Journal of Sleep Research 2021; e13514. pp.1-13 (2021)
DOI: https://doi.org/10.1111/jsr.13514; Free full-text
Bódizs R1,2, Horváth CG1, Szalárdy O1,3, Ujma PP1,2, Simor PP1,4,5, Gombos F6,7, Kovács I6, Genzel L8, Dresler M8

1Institute of Behavioural Sciences, Semmelweis University, Budapest, Hungary
2National Institute of Clinical Neurosciences, Budapest, Hungary
3Institute of Cognitive Neuroscience and Psychology, Research Centre for Natural Sciences, Budapest, Hungary
4Institute of Psychology, ELTE Eötvös Loránd University, Budapest, Hungary
5UR2NF, Neuropsychology and Functional Neuroimaging Research Unit at CRCN – Center for Research in Cognition and Neurosciences and UNI – ULB Neurosciences Institute, Université Libre de Bruxelles (ULB), Brussels, Belgium
6Department of General Psychology, Pázmány Péter Catholic University, Budapest, Hungary
7MTA-PPKE Adolescent Development Research Group, Budapest, Hungary
8Donders Institute for Brain, Cognition and Behaviour, Radboud University Medical Center, Nijmegen, The Netherlands

Summary

Homeostatic and circadian processes play a pivotal role in determining sleep structure, timing, and quality. In sharp contrast with the wide accessibility of the electroencephalogram (EEG) index of sleep homeostasis, an electrophysiological measure of the circadian modulation of sleep is still unavailable.

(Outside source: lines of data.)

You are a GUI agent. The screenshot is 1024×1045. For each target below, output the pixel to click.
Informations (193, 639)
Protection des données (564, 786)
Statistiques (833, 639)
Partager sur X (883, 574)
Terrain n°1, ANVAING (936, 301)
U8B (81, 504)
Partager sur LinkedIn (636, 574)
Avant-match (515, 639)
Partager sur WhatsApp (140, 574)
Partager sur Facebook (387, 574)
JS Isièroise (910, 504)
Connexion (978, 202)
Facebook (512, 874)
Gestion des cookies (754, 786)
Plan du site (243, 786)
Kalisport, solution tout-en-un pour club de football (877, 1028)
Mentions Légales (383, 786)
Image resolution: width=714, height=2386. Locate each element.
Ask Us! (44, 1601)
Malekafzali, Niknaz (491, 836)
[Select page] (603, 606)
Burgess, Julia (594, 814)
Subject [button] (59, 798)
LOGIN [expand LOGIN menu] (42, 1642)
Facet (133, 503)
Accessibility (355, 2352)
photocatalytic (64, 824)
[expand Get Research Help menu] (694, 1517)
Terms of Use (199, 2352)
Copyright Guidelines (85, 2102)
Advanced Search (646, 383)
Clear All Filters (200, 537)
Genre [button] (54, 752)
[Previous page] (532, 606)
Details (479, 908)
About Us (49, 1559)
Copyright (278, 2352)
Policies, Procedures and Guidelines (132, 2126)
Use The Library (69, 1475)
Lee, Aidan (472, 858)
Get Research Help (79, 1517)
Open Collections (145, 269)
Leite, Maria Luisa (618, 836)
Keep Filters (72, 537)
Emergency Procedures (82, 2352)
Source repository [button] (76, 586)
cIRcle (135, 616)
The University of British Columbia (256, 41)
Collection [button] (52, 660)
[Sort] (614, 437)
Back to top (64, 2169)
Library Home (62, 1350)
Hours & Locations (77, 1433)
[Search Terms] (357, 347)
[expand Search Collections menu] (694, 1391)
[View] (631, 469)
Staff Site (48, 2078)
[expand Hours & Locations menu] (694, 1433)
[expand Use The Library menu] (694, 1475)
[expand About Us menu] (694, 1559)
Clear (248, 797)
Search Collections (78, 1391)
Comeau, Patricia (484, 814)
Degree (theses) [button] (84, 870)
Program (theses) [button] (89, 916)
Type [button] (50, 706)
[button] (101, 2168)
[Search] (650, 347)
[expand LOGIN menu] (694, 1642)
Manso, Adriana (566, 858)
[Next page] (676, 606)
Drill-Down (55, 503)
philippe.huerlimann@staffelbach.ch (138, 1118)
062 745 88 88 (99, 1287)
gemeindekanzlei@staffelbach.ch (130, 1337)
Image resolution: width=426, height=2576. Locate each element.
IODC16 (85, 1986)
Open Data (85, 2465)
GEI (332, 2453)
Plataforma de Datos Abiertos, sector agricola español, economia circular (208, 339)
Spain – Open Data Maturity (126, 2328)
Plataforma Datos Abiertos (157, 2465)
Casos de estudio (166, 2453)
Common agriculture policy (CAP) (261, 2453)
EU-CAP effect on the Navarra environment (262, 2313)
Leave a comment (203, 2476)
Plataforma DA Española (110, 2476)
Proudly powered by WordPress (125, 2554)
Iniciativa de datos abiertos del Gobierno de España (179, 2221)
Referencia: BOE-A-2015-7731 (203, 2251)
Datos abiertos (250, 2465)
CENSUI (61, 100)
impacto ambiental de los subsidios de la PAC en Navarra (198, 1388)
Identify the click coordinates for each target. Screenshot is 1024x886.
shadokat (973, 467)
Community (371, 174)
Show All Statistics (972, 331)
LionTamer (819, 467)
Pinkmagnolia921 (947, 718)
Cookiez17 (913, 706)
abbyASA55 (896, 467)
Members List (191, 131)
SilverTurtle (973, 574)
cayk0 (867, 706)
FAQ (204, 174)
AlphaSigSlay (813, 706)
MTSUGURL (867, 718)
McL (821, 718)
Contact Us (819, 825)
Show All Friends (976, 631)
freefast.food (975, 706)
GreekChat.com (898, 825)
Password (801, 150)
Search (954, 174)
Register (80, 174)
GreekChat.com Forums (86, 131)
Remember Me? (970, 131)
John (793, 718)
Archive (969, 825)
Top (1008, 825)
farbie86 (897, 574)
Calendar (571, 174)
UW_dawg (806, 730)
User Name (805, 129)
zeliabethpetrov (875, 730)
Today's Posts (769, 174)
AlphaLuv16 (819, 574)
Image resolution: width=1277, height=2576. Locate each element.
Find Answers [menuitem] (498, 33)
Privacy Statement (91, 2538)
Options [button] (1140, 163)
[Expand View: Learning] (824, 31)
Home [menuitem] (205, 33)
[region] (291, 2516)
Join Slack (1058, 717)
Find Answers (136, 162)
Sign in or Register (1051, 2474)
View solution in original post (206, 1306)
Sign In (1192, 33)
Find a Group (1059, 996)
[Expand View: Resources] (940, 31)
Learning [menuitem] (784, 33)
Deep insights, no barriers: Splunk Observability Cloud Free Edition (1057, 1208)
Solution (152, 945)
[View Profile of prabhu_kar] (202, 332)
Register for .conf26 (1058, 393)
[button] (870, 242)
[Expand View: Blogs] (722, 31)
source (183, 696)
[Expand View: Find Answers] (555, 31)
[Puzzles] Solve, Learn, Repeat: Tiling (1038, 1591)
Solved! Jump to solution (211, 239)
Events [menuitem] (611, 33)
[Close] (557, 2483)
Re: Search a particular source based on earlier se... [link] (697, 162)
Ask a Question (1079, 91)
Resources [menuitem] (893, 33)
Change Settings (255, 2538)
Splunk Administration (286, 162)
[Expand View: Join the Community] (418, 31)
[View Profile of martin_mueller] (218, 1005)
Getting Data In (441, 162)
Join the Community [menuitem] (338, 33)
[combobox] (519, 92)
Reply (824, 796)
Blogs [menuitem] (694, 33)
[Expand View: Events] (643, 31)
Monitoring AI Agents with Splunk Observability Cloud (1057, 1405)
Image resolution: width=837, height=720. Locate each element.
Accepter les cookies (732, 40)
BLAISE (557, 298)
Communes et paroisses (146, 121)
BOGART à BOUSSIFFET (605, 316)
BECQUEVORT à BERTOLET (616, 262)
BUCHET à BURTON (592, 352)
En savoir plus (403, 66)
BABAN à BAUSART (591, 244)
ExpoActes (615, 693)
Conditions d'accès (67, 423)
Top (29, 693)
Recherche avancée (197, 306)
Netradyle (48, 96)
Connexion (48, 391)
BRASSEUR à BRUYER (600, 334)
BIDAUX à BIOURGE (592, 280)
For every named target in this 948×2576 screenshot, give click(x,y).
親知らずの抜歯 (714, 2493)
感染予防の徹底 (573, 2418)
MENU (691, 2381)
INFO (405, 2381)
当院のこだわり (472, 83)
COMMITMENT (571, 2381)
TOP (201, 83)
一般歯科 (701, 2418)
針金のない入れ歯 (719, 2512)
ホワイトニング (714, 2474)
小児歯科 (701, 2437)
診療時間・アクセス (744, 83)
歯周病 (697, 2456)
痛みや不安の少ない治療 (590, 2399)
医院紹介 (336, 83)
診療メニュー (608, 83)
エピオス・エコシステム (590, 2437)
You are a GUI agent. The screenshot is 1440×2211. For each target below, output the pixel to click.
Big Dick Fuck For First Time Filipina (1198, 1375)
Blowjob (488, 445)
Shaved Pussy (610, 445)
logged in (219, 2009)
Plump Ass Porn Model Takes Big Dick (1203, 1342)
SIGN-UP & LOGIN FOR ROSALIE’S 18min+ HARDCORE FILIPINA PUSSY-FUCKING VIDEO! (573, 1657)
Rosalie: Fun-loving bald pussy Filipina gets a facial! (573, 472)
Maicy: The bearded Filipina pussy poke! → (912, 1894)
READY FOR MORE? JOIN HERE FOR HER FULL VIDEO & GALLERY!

Evidence suggests that sleep-spindle frequencies decelerate during biological night. In order to test the feasibility of measuring this marker in common polysomnographic protocols, the Budapest-Munich database of sleep records (N = 251 healthy subjects, 122 females, age range: 4–69 years), as well as an afternoon nap sleep record database (N = 112 healthy subjects, 30 females, age range: 18–30 years) were analysed by the individual adjustment method of sleep-spindle analysis. Slow and fast sleep-spindle frequencies were characterised by U-shaped overnight dynamics, with highest values in the first and the fourth-to-fifth sleep cycle and the lowest values in the middle of the sleeping period (cycles two to three). Age-related attenuation of sleep-spindle deceleration was evident. Estimated phases of the nadirs in sleep-spindle frequencies were advanced in children as compared to other age groups. Additionally, nap sleep spindles were faster than night sleep spindles (0.57 and 0.39 Hz difference for slow and fast types, respectively). The fine frequency resolution analysis of sleep spindles is a feasible method of measuring the assumed circadian modulation of sleep. Moreover, age-related attenuation of circadian sleep modulation might be measurable by assessing the overnight dynamics in sleep-spindle frequency. Phase of the minimal sleep-spindle frequency is a putative biomarker of chronotype.